As I write this, my life list stands at 1,999 species. It’s likely that I’ll hit 2,000 this very afternoon, since, at Tiputini, practically anything is possible. What bird will it be?

I arrived on Friday after spending 24 hours in international airports and eight hours on a small plane, a bus, a boat, another bus, and another boat, working steadily deeper into the remote Amazonian lowlands of eastern Ecuador. I will be studying Wedge-billed Woodcreepers at Tiputini Biodiversity Station for the next three months.

The station is located on the bank of the Tiputini River alongside Yasuni National Park and run by the Universidad San Francisco de Quito. It’s a popular stop for study abroad groups from the United States, so the facilities are pretty good. We get electricity for six hours a day, cooked meals, and maid service.
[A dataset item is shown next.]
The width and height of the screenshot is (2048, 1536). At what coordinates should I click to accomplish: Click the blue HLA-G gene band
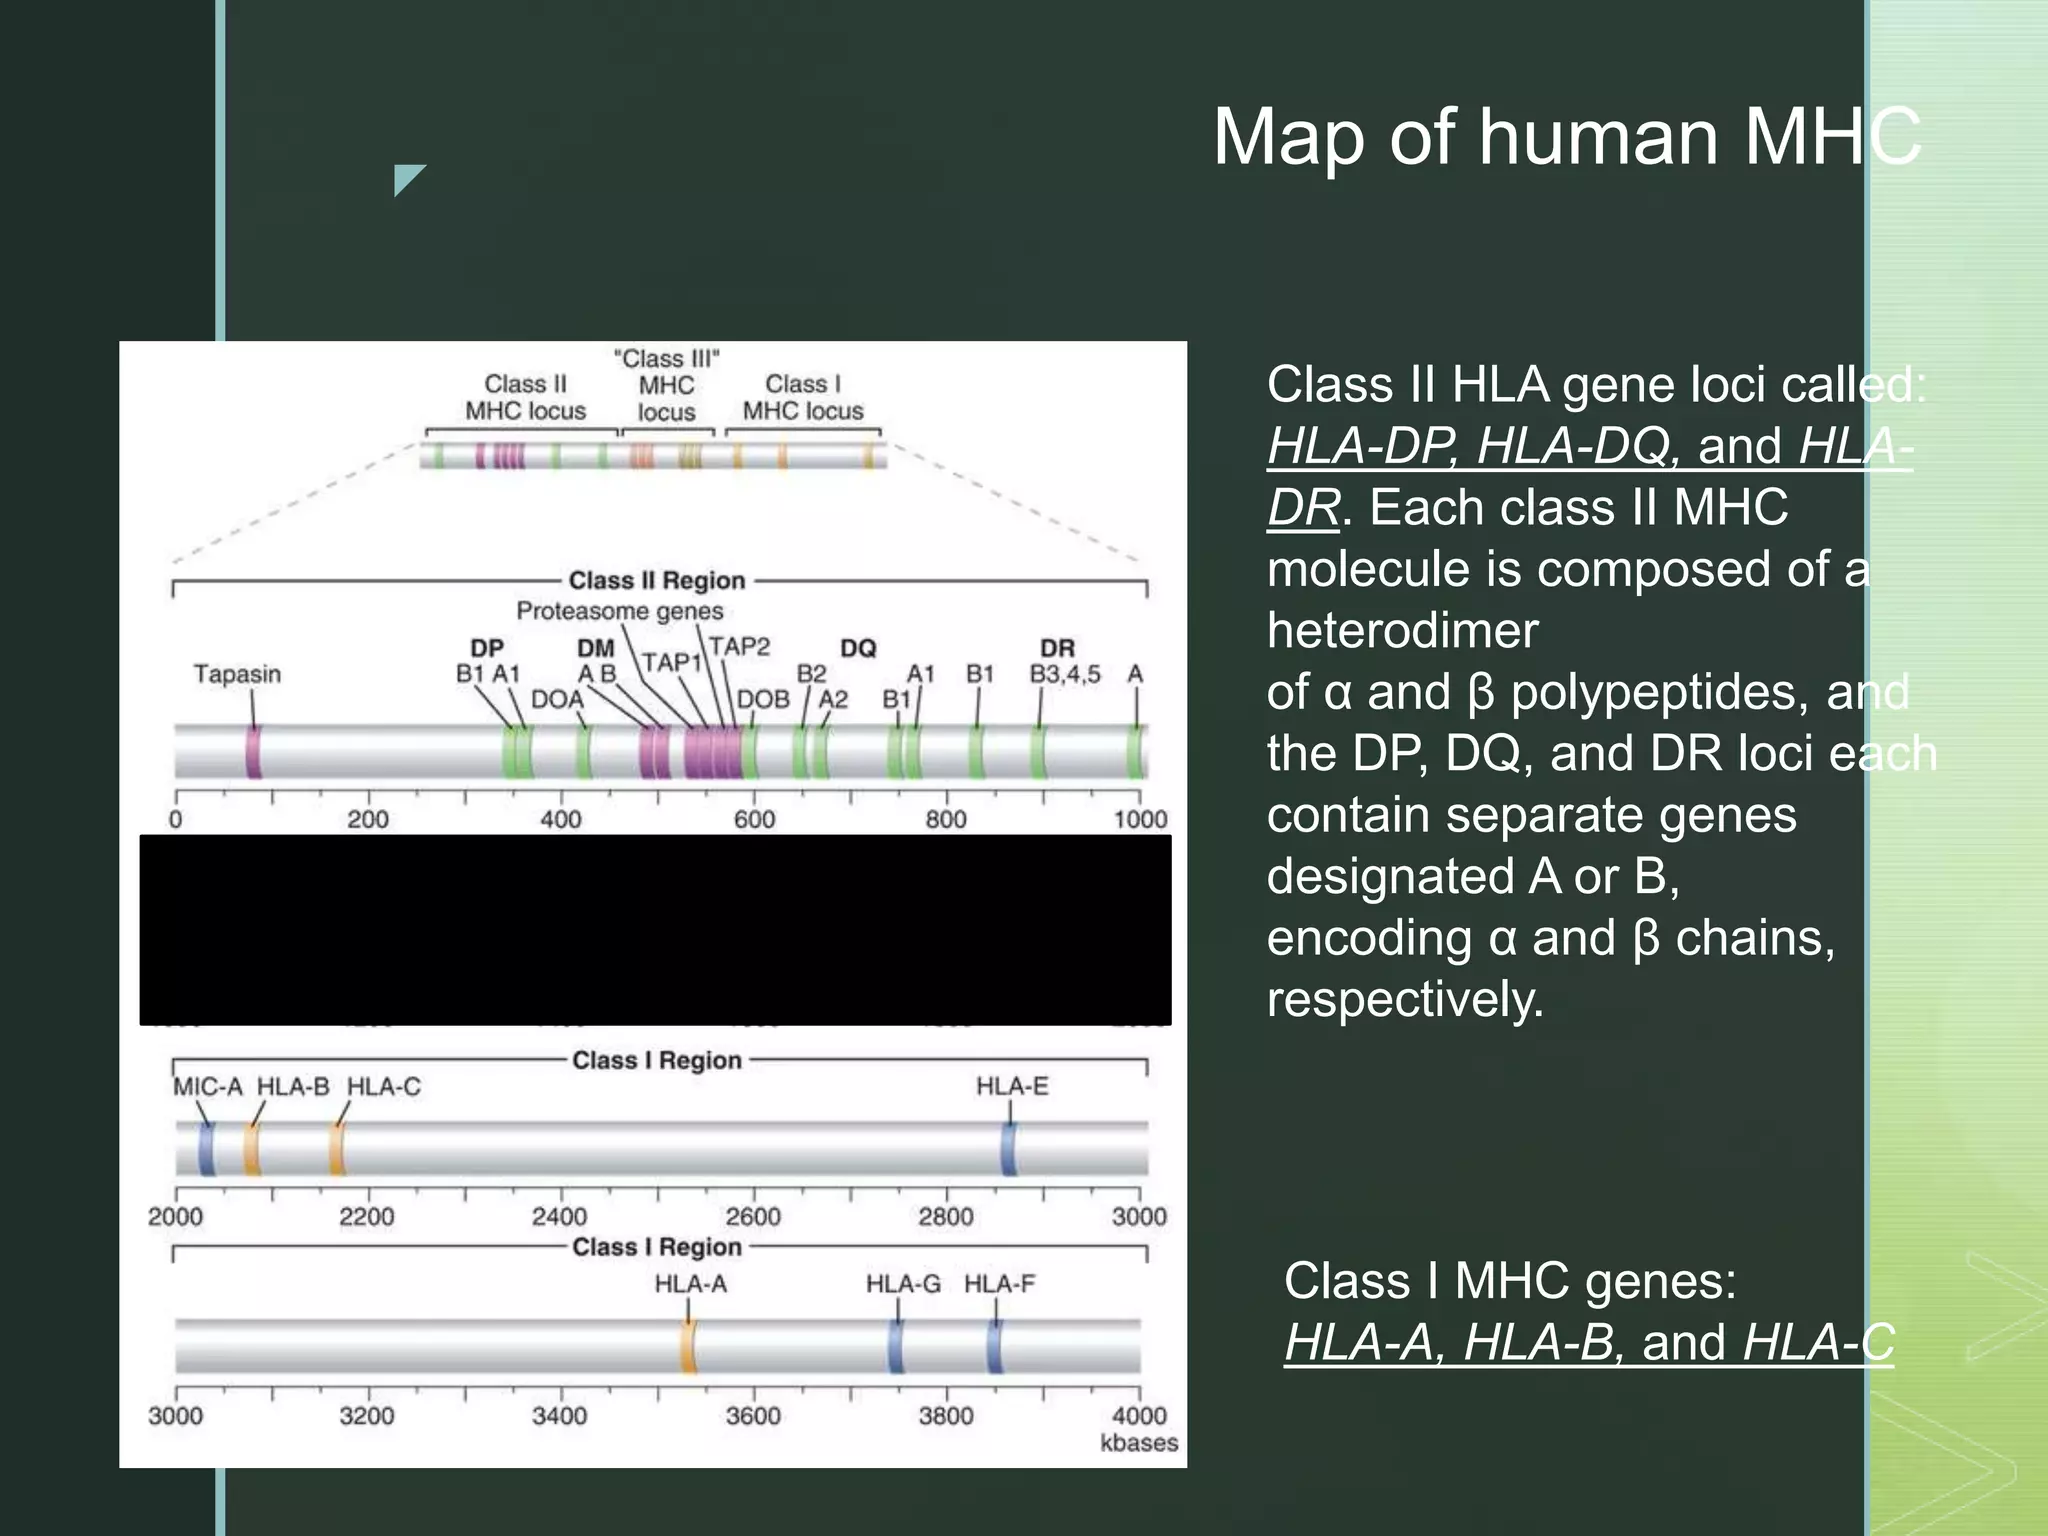[x=896, y=1346]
This is the “drier” season at Tiputini. By way of introduction, I got soaked in an intense thunderstorm during my first morning in the humid rainforest, slipped on a muddy slope, landed on a sharp stump, and ripped a 2-inch hole through the seat of my field pants before pouring several inches of water out of my rubber boots. Lesson learned: always bring your umbrella…

Meanwhile, I’m enjoying the process of getting settled in to jungle life. This place is full of canopy walkways, boardwalks, towers, muddy trails, and canoes – and 500+ species of birds!